• [TASK DETAILS]
Output the data that follows exactly, line for line.

Pixel coordinate grounding data:
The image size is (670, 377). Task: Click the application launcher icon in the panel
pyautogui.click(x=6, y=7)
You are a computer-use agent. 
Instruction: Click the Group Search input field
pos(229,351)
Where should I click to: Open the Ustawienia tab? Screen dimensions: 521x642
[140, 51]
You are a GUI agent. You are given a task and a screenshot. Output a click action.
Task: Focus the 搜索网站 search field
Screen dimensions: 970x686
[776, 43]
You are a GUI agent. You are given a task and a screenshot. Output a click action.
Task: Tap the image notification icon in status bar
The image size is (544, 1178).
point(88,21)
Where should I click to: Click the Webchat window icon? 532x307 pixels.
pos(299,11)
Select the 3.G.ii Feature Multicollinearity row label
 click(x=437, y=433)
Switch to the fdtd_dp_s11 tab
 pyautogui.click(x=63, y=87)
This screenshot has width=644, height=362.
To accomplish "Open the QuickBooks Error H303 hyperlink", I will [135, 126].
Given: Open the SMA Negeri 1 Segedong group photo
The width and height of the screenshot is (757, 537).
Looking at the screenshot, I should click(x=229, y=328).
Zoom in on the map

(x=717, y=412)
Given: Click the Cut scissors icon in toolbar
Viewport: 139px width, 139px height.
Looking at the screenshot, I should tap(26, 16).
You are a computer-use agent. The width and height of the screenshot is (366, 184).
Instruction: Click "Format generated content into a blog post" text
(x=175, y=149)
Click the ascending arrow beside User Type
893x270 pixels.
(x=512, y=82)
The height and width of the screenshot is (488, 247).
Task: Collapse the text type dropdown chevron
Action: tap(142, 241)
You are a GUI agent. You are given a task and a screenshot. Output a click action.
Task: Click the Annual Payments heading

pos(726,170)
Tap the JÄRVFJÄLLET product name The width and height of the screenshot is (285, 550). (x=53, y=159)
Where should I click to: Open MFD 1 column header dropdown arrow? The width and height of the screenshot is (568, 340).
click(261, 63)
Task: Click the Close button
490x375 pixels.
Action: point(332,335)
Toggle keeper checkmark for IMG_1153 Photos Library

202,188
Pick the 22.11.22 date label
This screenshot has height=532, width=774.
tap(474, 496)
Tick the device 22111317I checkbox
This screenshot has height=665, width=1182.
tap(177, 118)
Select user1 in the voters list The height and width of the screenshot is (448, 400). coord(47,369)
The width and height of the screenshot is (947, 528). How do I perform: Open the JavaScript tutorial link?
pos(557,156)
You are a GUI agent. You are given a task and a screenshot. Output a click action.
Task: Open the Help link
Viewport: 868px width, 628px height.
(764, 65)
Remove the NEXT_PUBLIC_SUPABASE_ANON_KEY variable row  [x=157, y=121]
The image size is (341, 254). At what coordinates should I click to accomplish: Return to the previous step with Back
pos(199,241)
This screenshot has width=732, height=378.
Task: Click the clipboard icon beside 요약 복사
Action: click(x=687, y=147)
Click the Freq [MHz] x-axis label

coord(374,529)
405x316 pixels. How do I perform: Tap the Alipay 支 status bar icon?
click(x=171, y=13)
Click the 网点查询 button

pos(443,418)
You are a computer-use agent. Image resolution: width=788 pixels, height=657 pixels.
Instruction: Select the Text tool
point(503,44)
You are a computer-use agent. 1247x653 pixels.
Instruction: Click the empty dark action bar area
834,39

• [ANSWER SECTION]
The image size is (670, 377). Task: Click the application launcher icon in the panel
pyautogui.click(x=6, y=7)
You are a computer-use agent. 
Instruction: Click the Group Search input field
pos(229,351)
Where should I click to: Open the Ustawienia tab? Screen dimensions: 521x642
[140, 51]
You are a GUI agent. You are given a task and a screenshot. Output a click action.
Task: Focus the 搜索网站 search field
Screen dimensions: 970x686
[776, 43]
You are a GUI agent. You are given a task and a screenshot. Output a click action.
Task: Tap the image notification icon in status bar
The image size is (544, 1178).
point(88,21)
Where should I click to: Click the Webchat window icon? 532x307 pixels.
pos(299,11)
Select the 3.G.ii Feature Multicollinearity row label
 click(x=437, y=433)
Switch to the fdtd_dp_s11 tab
 pyautogui.click(x=63, y=87)
This screenshot has width=644, height=362.
To accomplish "Open the QuickBooks Error H303 hyperlink", I will [135, 126].
Given: Open the SMA Negeri 1 Segedong group photo
The width and height of the screenshot is (757, 537).
Looking at the screenshot, I should click(x=229, y=328).
Zoom in on the map

(x=717, y=412)
Given: Click the Cut scissors icon in toolbar
Viewport: 139px width, 139px height.
Looking at the screenshot, I should tap(26, 16).
You are a computer-use agent. The width and height of the screenshot is (366, 184).
Instruction: Click "Format generated content into a blog post" text
(x=175, y=149)
Click the ascending arrow beside User Type
893x270 pixels.
(x=512, y=82)
The height and width of the screenshot is (488, 247).
Task: Collapse the text type dropdown chevron
Action: tap(142, 241)
You are a GUI agent. You are given a task and a screenshot. Output a click action.
Task: Click the Annual Payments heading

pos(726,170)
Tap the JÄRVFJÄLLET product name The width and height of the screenshot is (285, 550). (x=53, y=159)
Where should I click to: Open MFD 1 column header dropdown arrow? The width and height of the screenshot is (568, 340).
click(261, 63)
Task: Click the Close button
490x375 pixels.
Action: point(332,335)
Toggle keeper checkmark for IMG_1153 Photos Library

202,188
Pick the 22.11.22 date label
This screenshot has height=532, width=774.
tap(474, 496)
Tick the device 22111317I checkbox
This screenshot has height=665, width=1182.
tap(177, 118)
Select user1 in the voters list The height and width of the screenshot is (448, 400). coord(47,369)
The width and height of the screenshot is (947, 528). How do I perform: Open the JavaScript tutorial link?
pos(557,156)
You are a GUI agent. You are given a task and a screenshot. Output a click action.
Task: Open the Help link
Viewport: 868px width, 628px height.
(764, 65)
Remove the NEXT_PUBLIC_SUPABASE_ANON_KEY variable row  [x=157, y=121]
The image size is (341, 254). At what coordinates should I click to accomplish: Return to the previous step with Back
pos(199,241)
This screenshot has width=732, height=378.
Task: Click the clipboard icon beside 요약 복사
Action: click(x=687, y=147)
Click the Freq [MHz] x-axis label

coord(374,529)
405x316 pixels. How do I perform: Tap the Alipay 支 status bar icon?
click(x=171, y=13)
Click the 网点查询 button

pos(443,418)
You are a computer-use agent. Image resolution: width=788 pixels, height=657 pixels.
Instruction: Select the Text tool
point(503,44)
You are a computer-use agent. 1247x653 pixels.
Instruction: Click the empty dark action bar area
834,39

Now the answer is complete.